### [EXERCISE DIRECTIONS]
Retype the opening lines of the listing below, ending with the line that contains "You are a GUI", and leave out any pictures.
EXERCISE INPUTS Block Start
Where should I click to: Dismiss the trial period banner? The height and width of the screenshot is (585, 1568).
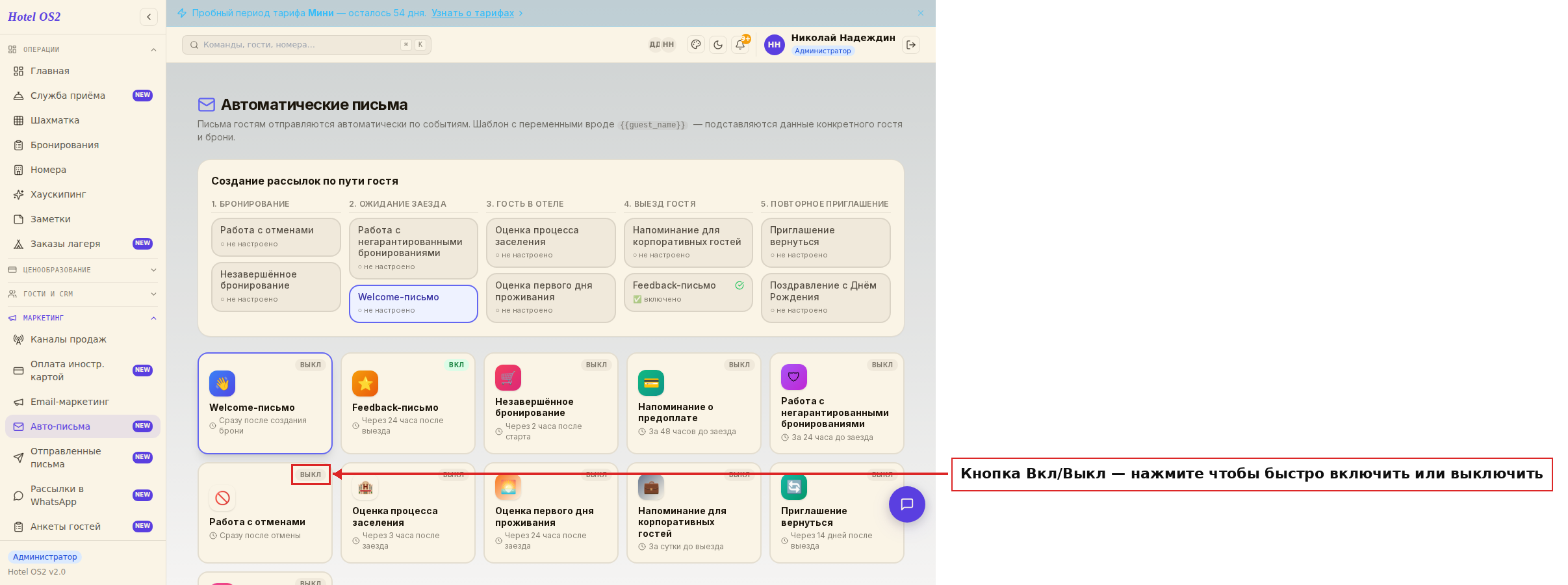pos(921,13)
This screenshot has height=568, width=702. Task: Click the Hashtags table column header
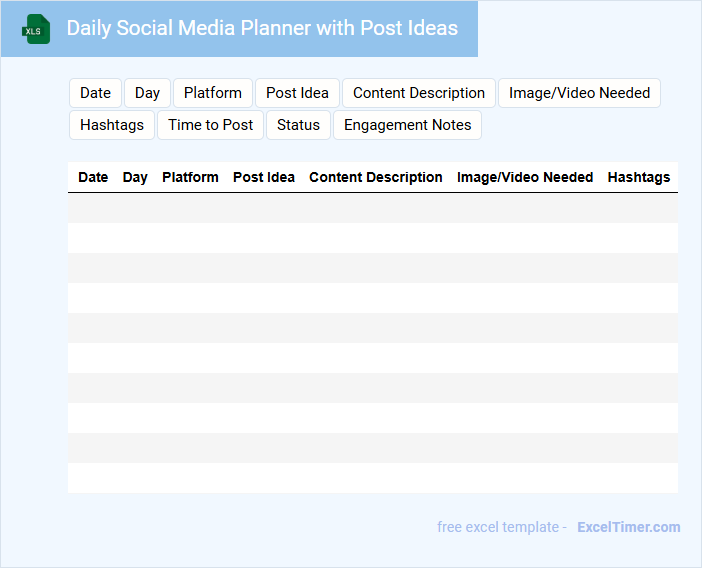(x=639, y=177)
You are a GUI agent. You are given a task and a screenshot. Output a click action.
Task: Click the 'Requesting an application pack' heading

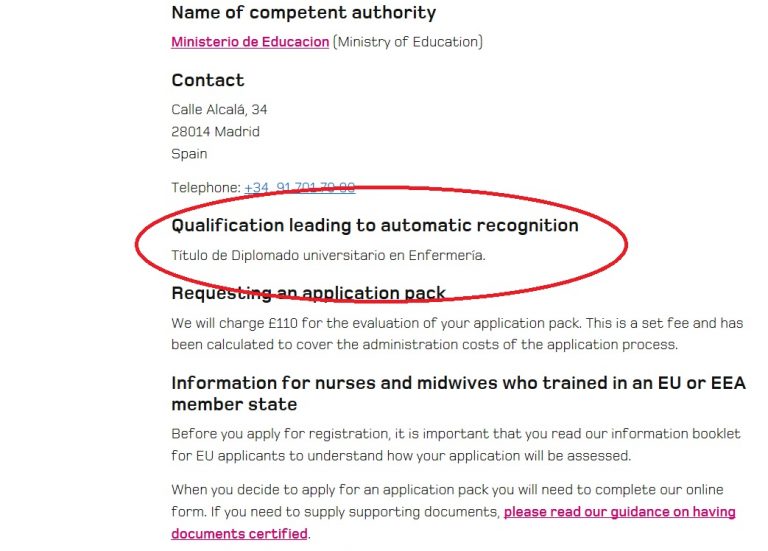click(x=308, y=293)
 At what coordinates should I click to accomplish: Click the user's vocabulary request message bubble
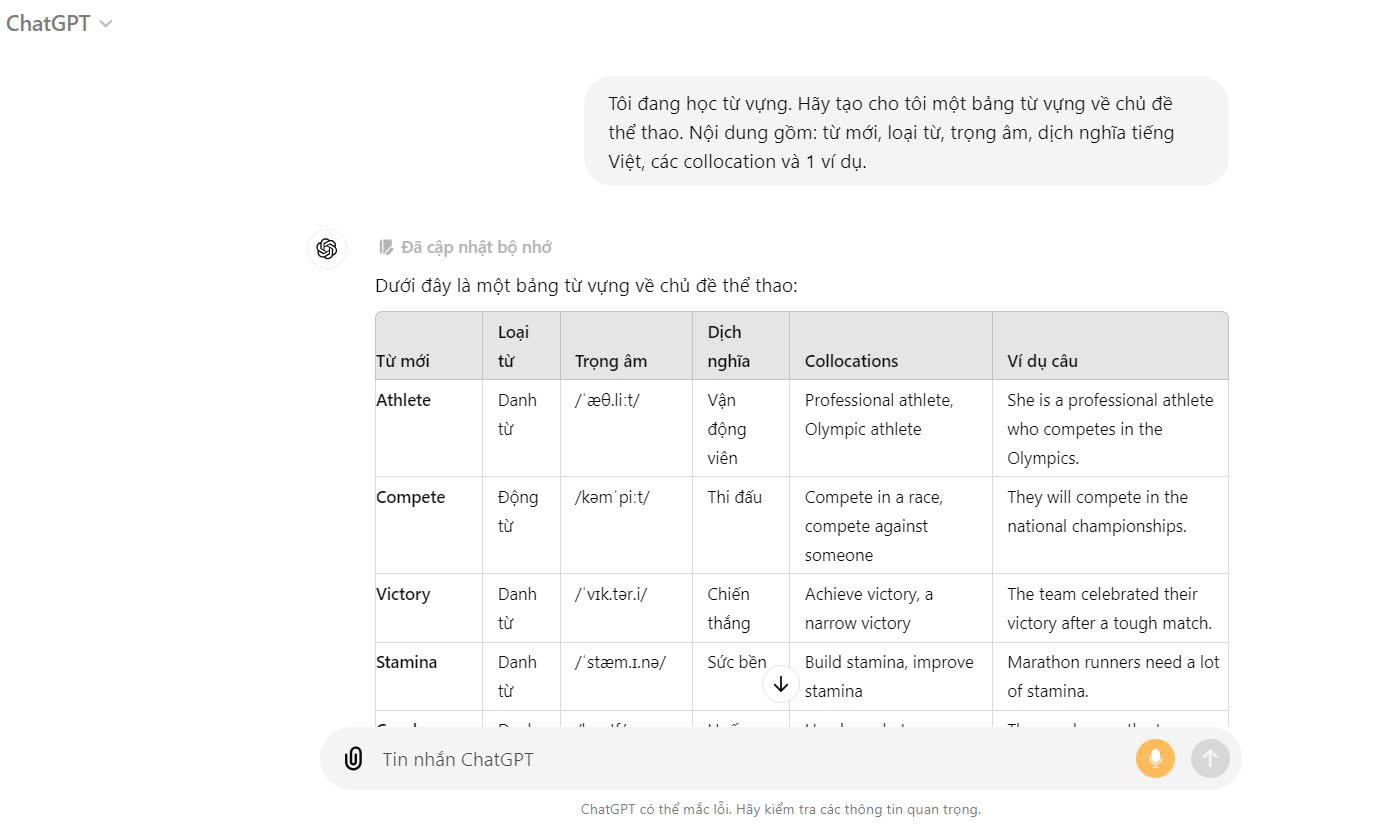click(x=905, y=132)
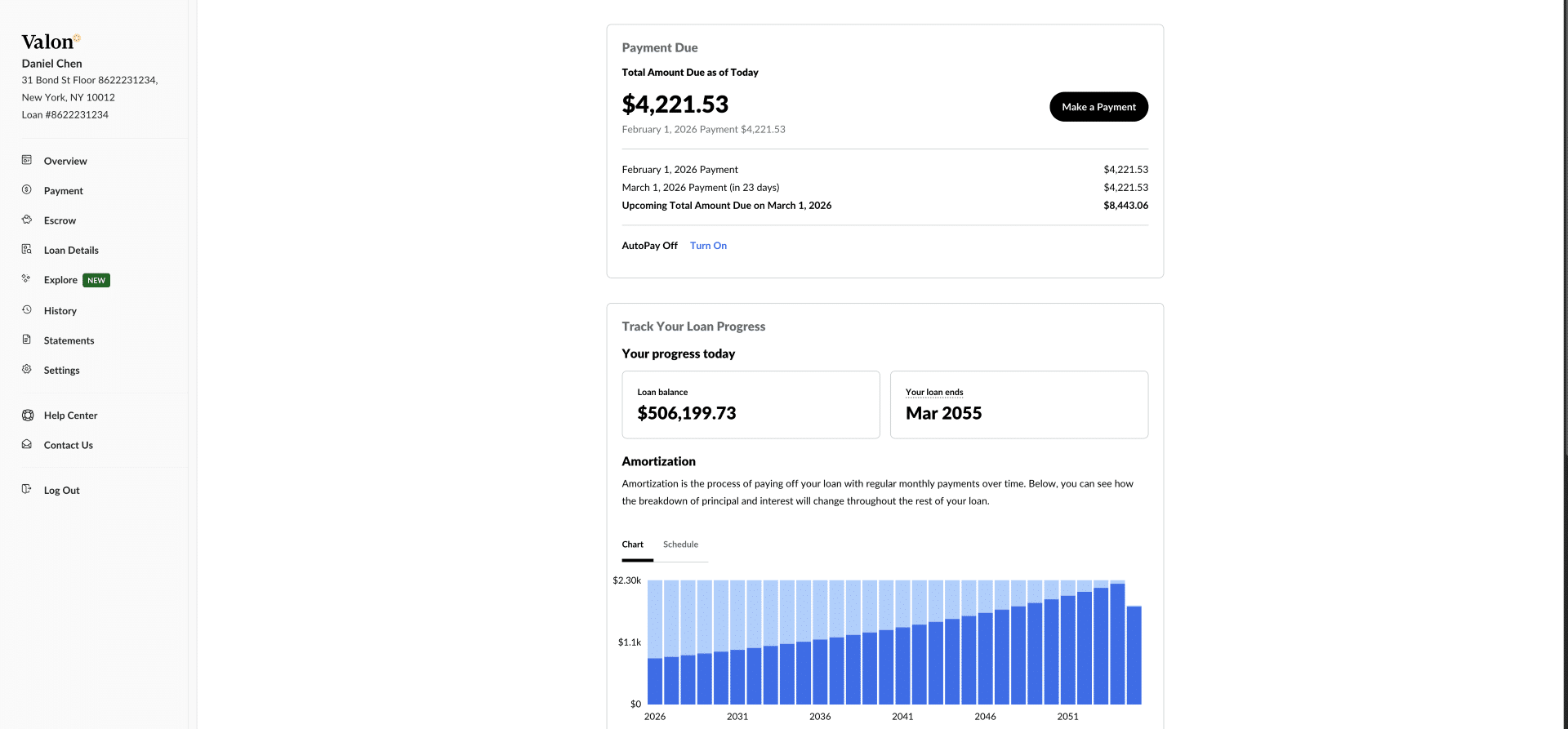Switch to the Schedule tab
This screenshot has height=729, width=1568.
680,545
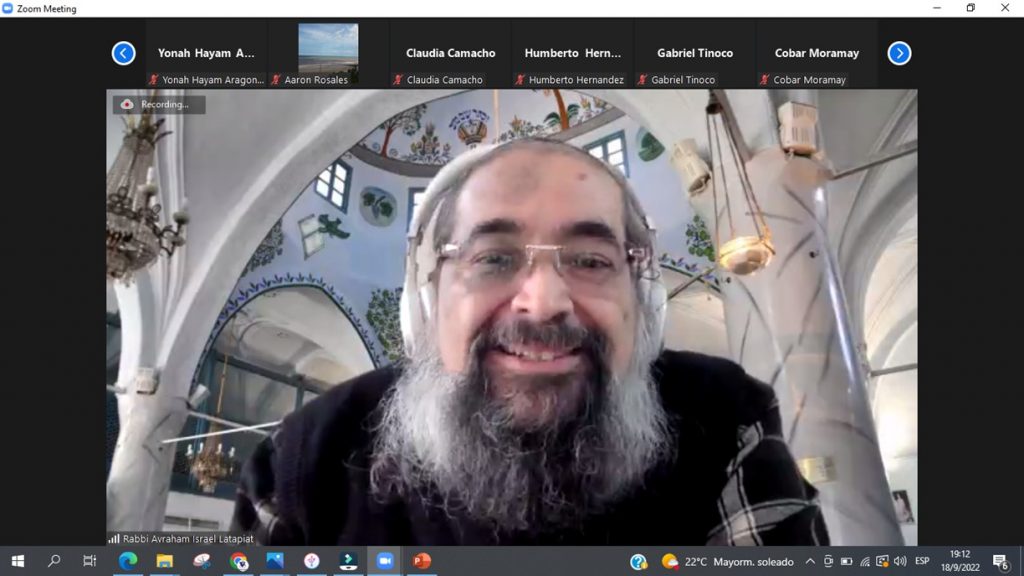Launch Microsoft Edge from the taskbar
Image resolution: width=1024 pixels, height=576 pixels.
(127, 561)
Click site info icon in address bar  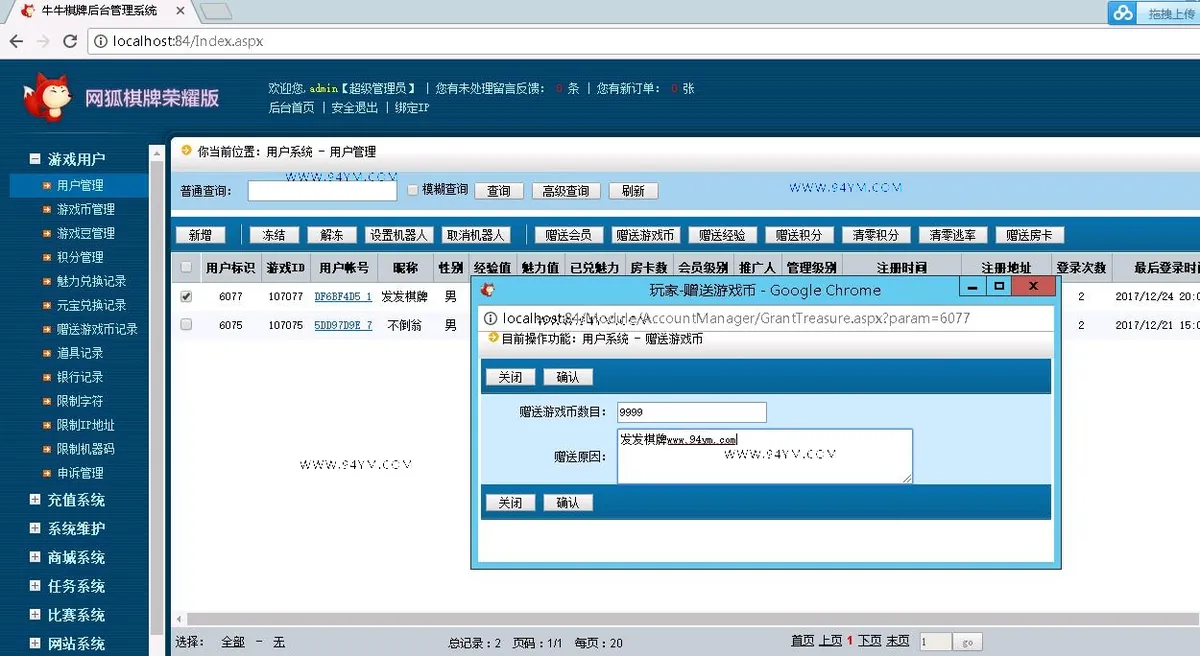(101, 41)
EXERCISE INPUTS Block End
### [ANSWER TO THE EXERCISE]
Where should I click to: Dismiss the trial period banner? The height and width of the screenshot is (585, 1568).
pos(921,13)
This screenshot has height=568, width=702. Task: Click the Hashtags table column header
(x=639, y=177)
You are a GUI agent. You are given a task and a screenshot. Output a click action.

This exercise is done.